Similar to this study, we have previously observed that the basal autophagic activity is unexpectedly higher in the aged kidney than that in young kidney to cope with increasing substrate with age, while autophagic flux in response to additional metabolic stress is blunted with aging partly through lysosomal dysfunction (e.g., lipofuscin). Thus, aging and lipid overload appear to have a common mechanistic platform, a significant increase in demand of autophagy, lysosomal dysfunction and consequent impaired autophagic flux. With regard to this point, therapeutic effort to restore lysosomal function and thereby autophagic flux will pave the way to improve the clinical outcome of kidney injury related to aging or lipid overload.
Knowledge on renal lipid physiology and pathophysiology has been scarce and the available evidence is less amenable to systematic study especially in humans. Renal lipid accumulation has been described in many kidney diseases including hypertensive nephrosclerosis, focal segmental glomerulosclerosis, minimal change disease, and diabetic nephropathy, many of which have excessively focused on the accumulation of lipid droplets.
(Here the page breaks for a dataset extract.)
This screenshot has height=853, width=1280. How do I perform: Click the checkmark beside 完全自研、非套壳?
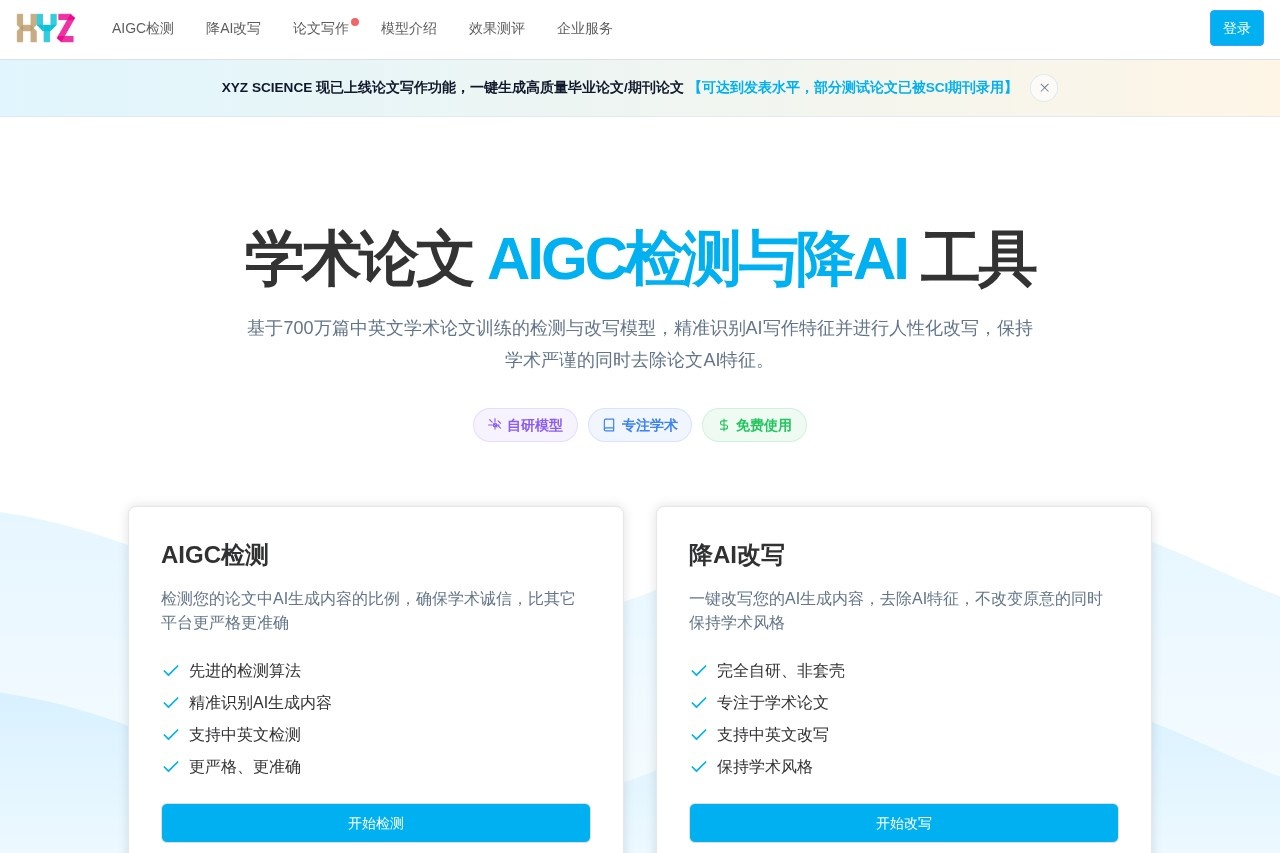698,671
Our study provides an incentive for further exploration by identifying stagnation of autophagy (manifested as phospholipid accumulation) due to the lysosomal dysfunction as a novel mechanism of renal lipotoxicity. In addition, our study explains a multi-hit mechanism of lipotoxicity in the kidney: even if lipid overload per se is not sufficient to lead to kidney injury, it contributes to kidney injury in combination with other factors. Stagnation of autophagy derived from lipid overload can jeopardize the function of PTCs especially when proper activation of autophagy should exert a protective role (e.g., during ischemic injury). Alternatively, bad lipid(s) accumulation in cellular membranes or cytosol that escapes from the autophagic renovation can be deleterious for proper cellular function. Although it remains to be determined, ceramide and diacylglycerol will be putative culprits.
Although our observation is based on the data from HFD-fed mice or cultured PTCs treated with PA, it is quite possible that different lipid not only has a different effect on autophagic activity, but also even alleviates HFD (PA)-induced stagnation of autophagy. Identifying lipids (or chemical compounds) that can restore lysosomal function and thereby alleviate autophagic numbness will lead to a clue to a novel treatment of obesity-related kidney diseases.
Disclosure of potential conflicts of interest
No potential conflicts of interest were disclosed.